From the listing below, reproduce word for word the part that opens with the line containing "О нас (58, 708)" and closes with the line containing "Job Market (20, 2545)"; reproduce nothing else.

[SUPPLIED DATA]
####################

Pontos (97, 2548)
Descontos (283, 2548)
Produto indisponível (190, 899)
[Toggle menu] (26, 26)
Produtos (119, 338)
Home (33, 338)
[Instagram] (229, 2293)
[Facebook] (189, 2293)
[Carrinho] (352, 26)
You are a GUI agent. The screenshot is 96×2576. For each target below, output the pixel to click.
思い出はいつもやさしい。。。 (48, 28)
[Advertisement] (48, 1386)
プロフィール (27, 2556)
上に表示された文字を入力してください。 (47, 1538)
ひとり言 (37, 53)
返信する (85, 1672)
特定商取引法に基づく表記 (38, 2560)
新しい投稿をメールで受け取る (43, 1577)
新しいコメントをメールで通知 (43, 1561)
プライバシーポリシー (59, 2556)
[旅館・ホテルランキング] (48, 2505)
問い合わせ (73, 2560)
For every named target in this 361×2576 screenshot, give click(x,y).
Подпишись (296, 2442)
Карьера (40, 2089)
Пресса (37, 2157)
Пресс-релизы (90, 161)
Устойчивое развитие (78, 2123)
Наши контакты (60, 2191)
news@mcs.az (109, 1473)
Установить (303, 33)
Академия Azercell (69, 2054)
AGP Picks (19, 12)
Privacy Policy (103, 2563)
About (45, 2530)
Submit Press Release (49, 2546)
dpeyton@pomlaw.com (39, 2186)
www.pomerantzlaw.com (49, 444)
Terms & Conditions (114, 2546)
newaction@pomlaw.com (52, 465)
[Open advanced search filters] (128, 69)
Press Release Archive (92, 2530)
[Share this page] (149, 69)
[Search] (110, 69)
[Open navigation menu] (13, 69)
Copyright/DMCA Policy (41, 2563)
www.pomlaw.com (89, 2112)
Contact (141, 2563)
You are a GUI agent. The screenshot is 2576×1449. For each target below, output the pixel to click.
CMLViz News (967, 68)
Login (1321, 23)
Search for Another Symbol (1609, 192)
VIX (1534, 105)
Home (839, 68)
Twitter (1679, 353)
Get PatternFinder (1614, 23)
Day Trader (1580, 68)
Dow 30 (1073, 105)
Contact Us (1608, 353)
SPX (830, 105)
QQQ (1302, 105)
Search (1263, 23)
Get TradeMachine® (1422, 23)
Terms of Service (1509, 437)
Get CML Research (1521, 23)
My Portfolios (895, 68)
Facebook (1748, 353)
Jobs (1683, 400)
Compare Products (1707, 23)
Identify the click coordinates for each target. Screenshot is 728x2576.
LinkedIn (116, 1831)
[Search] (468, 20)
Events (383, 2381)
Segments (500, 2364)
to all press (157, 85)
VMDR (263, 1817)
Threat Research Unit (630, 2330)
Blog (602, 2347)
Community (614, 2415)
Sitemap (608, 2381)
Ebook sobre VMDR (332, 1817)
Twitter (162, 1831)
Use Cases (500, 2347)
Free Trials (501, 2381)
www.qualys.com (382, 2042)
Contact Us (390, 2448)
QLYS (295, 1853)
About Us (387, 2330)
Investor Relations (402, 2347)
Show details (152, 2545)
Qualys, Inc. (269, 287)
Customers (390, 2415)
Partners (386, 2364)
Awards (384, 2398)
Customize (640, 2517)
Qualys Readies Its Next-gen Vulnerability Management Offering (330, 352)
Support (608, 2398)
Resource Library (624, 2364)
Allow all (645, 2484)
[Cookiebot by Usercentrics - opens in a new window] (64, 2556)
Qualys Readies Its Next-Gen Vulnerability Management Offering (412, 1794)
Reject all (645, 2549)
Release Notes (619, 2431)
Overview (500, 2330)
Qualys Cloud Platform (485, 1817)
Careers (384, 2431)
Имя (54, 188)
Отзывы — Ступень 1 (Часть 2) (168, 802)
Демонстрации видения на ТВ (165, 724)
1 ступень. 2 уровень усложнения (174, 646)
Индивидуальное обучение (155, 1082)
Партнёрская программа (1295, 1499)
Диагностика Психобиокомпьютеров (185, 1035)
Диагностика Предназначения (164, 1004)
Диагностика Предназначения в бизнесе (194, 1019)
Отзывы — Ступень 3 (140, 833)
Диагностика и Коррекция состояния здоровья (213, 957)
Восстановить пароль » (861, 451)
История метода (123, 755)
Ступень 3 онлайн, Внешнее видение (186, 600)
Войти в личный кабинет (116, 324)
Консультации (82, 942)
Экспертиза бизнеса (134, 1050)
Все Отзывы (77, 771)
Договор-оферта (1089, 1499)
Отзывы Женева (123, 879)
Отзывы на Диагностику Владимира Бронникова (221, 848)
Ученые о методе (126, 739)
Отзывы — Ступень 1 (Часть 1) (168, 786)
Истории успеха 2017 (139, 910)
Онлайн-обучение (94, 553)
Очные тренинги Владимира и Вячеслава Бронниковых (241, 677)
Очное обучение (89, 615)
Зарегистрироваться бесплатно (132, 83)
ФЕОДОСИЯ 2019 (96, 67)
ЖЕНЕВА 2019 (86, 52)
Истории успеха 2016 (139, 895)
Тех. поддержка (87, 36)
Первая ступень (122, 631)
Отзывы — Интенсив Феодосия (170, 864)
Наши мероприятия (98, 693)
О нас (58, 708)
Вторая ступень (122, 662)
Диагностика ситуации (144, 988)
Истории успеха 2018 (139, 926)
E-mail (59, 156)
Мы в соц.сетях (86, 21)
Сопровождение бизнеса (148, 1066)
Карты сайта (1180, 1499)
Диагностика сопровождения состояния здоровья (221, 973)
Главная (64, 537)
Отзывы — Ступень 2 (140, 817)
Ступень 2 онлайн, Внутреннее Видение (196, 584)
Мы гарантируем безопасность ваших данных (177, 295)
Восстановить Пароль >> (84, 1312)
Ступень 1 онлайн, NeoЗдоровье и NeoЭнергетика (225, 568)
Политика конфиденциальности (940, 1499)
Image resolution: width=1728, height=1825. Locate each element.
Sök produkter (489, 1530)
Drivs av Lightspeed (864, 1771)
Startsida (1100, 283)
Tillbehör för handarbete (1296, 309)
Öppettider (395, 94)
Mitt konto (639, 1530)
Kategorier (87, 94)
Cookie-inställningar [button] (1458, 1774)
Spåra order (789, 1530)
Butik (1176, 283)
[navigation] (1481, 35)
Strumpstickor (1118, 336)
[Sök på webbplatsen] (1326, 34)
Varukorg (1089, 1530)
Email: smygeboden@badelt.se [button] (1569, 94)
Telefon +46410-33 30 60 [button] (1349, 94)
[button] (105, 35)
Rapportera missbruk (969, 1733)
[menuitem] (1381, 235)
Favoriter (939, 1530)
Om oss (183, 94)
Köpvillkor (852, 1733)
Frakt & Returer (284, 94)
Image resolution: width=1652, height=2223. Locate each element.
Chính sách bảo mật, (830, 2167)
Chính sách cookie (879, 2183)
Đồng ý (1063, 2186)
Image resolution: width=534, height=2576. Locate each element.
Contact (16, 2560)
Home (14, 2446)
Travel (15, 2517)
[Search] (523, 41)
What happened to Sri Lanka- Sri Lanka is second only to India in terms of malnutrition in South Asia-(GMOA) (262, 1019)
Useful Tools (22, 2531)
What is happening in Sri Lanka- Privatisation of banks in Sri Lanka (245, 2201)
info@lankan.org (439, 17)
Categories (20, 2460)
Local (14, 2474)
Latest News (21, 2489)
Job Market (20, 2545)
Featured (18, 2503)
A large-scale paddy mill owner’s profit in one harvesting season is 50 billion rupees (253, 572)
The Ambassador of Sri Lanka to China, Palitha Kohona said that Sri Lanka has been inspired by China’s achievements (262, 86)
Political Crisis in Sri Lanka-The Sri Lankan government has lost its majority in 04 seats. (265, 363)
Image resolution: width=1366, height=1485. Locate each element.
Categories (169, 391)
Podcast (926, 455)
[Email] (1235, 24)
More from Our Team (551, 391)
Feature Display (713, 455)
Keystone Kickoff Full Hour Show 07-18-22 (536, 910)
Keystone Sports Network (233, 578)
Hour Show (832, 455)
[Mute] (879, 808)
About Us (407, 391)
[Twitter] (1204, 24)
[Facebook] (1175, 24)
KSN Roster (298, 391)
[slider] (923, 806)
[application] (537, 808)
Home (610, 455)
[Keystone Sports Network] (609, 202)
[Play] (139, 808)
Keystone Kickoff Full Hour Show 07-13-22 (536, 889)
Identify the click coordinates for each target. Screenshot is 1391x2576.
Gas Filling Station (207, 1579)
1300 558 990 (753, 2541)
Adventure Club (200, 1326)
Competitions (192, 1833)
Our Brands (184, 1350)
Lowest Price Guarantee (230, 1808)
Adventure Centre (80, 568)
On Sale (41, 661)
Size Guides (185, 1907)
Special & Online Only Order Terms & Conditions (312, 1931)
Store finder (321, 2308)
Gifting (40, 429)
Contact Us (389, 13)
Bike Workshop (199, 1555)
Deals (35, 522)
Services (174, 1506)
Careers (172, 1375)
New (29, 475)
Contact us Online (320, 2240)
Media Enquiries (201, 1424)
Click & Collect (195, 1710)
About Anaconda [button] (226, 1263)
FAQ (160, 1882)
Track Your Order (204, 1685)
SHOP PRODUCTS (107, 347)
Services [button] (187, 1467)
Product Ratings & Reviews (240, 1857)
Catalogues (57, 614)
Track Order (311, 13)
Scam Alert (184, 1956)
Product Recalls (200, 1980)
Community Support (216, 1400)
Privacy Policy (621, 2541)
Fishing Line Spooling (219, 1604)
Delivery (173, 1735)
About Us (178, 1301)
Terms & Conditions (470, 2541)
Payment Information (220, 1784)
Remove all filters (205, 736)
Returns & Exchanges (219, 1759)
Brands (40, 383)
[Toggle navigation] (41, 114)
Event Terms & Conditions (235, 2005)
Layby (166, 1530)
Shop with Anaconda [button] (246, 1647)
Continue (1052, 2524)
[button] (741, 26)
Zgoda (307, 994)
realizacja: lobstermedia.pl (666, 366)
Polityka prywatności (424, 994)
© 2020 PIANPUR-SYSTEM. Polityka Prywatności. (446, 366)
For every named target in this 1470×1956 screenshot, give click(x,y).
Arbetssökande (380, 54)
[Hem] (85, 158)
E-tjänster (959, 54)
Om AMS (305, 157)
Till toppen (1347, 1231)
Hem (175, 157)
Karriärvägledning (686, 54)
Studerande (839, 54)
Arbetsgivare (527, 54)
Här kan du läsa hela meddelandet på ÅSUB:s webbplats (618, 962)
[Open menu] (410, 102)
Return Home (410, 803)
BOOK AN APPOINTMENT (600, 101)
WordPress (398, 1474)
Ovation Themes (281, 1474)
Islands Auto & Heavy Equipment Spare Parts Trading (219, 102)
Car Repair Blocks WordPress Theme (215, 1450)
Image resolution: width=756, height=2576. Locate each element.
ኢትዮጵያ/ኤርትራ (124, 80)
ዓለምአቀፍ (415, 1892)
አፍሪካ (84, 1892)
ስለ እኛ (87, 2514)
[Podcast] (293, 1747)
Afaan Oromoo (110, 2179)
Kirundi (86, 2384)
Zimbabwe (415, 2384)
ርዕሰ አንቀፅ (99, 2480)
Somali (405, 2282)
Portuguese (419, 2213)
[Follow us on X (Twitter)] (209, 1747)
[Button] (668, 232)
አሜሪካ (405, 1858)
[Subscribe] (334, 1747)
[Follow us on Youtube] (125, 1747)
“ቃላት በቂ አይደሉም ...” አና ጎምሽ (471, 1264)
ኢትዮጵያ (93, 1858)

####################

[RESPONSE AREA]
О нас (58, 708)
Вторая ступень (122, 662)
Диагностика ситуации (144, 988)
Истории успеха 2018 (139, 926)
E-mail (59, 156)
Мы в соц.сетях (86, 21)
Сопровождение бизнеса (148, 1066)
Карты сайта (1180, 1499)
Диагностика сопровождения состояния здоровья (221, 973)
Главная (64, 537)
Отзывы — Ступень 2 (140, 817)
Ступень 2 онлайн, Внутреннее Видение (196, 584)
Мы гарантируем безопасность ваших данных (177, 295)
Восстановить Пароль >> (84, 1312)
Ступень 1 онлайн, NeoЗдоровье и NeoЭнергетика (225, 568)
Политика конфиденциальности (940, 1499)
Image resolution: width=1728, height=1825. Locate each element.
Sök produkter (489, 1530)
Drivs av Lightspeed (864, 1771)
Startsida (1100, 283)
Tillbehör för handarbete (1296, 309)
Öppettider (395, 94)
Mitt konto (639, 1530)
Kategorier (87, 94)
Cookie-inställningar [button] (1458, 1774)
Spåra order (789, 1530)
Butik (1176, 283)
[navigation] (1481, 35)
Strumpstickor (1118, 336)
[Sök på webbplatsen] (1326, 34)
Varukorg (1089, 1530)
Email: smygeboden@badelt.se [button] (1569, 94)
Telefon +46410-33 30 60 [button] (1349, 94)
[button] (105, 35)
Rapportera missbruk (969, 1733)
[menuitem] (1381, 235)
Favoriter (939, 1530)
Om oss (183, 94)
Köpvillkor (852, 1733)
Frakt & Returer (284, 94)
Image resolution: width=1652, height=2223. Locate each element.
Chính sách bảo mật, (830, 2167)
Chính sách cookie (879, 2183)
Đồng ý (1063, 2186)
Image resolution: width=534, height=2576. Locate each element.
Contact (16, 2560)
Home (14, 2446)
Travel (15, 2517)
[Search] (523, 41)
What happened to Sri Lanka- Sri Lanka is second only to India in terms of malnutrition in South Asia-(GMOA) (262, 1019)
Useful Tools (22, 2531)
What is happening in Sri Lanka- Privatisation of banks in Sri Lanka (245, 2201)
info@lankan.org (439, 17)
Categories (20, 2460)
Local (14, 2474)
Latest News (21, 2489)
Job Market (20, 2545)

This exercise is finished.